*About this task:*
For the entries below, return the line holding "Instruction: Maximize the RSI panel" together with all lines after it, unchanged, and leave every picture out.

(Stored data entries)

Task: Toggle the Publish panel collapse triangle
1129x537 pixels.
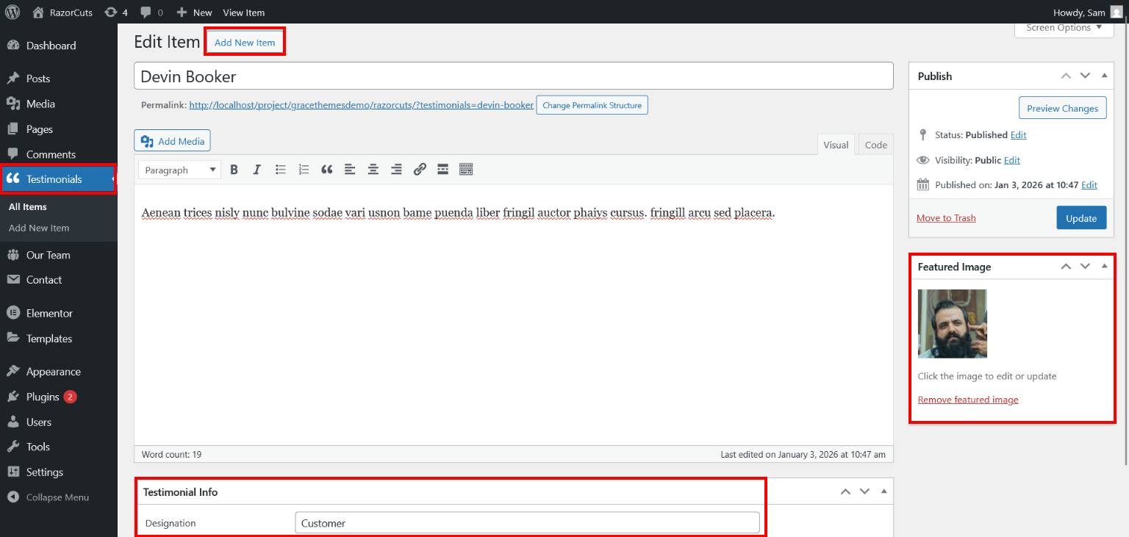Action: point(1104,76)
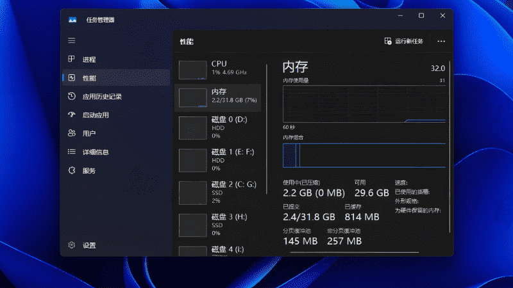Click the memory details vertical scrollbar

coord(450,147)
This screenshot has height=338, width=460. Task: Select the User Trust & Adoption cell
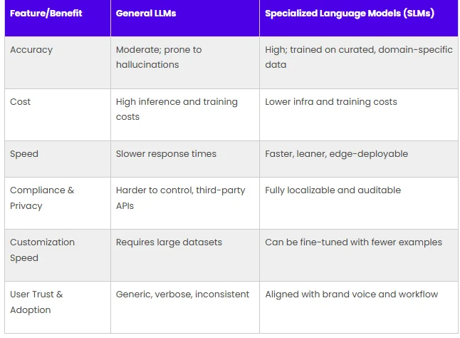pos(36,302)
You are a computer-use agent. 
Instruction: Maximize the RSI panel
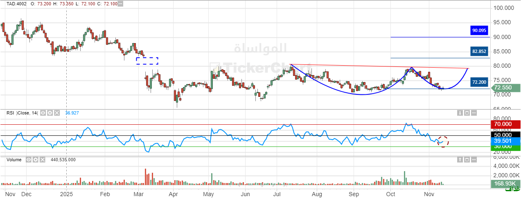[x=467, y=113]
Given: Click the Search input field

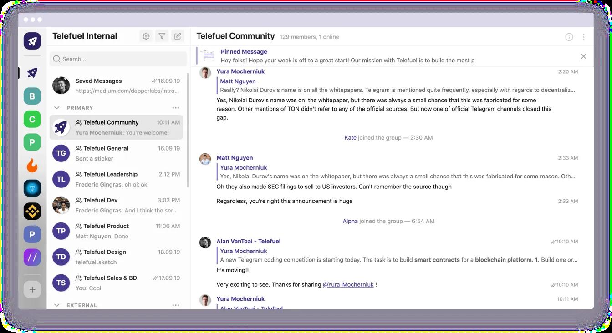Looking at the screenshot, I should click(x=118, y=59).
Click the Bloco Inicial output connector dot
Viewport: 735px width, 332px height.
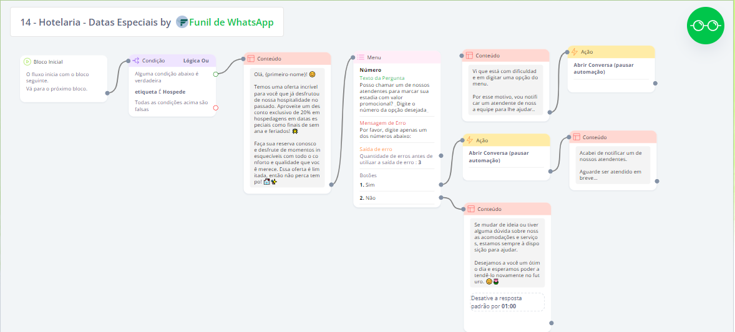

*Solution for this exercise:*
Instruction: Maximize the RSI panel
[x=467, y=113]
Given: Click the Search input field

Looking at the screenshot, I should click(x=118, y=59).
Click the Bloco Inicial output connector dot
Viewport: 735px width, 332px height.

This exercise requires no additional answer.